— start Information shown —

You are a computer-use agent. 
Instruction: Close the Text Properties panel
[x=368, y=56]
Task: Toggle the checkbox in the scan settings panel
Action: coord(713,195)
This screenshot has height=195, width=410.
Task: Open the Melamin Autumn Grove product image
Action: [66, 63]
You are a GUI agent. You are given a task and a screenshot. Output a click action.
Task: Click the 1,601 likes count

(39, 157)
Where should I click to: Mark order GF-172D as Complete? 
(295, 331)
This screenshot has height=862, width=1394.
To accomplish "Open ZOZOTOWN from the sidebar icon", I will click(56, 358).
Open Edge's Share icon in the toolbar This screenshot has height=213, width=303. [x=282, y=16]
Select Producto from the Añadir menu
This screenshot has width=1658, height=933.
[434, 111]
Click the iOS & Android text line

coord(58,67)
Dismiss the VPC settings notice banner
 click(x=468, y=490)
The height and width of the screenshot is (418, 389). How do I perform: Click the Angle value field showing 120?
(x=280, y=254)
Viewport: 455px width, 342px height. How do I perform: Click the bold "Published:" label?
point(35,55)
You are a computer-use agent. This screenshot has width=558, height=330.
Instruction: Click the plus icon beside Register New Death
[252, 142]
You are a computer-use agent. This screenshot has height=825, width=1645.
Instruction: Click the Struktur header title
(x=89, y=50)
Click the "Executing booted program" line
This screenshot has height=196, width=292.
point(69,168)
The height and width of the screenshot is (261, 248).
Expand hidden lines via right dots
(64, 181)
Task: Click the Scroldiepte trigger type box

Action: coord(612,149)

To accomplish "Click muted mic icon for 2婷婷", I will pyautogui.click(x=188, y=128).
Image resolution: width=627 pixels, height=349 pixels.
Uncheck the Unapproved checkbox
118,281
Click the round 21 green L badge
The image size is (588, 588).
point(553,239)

— end Information shown —

- [Exercise] Recast everything in the listing from the line containing "Image resolution: width=627" down to the end of the listing as a two-column CSV with the headers instruction and click. Each row should hold one text and its answer, with every value in its own quoted field and line breaks turned into spaces.

- [Response to this exercise]
instruction,click
"Image resolution: width=627 pixels, height=349 pixels. Uncheck the Unapproved checkbox","118,281"
"Click the round 21 green L badge The image size is (588, 588).","point(553,239)"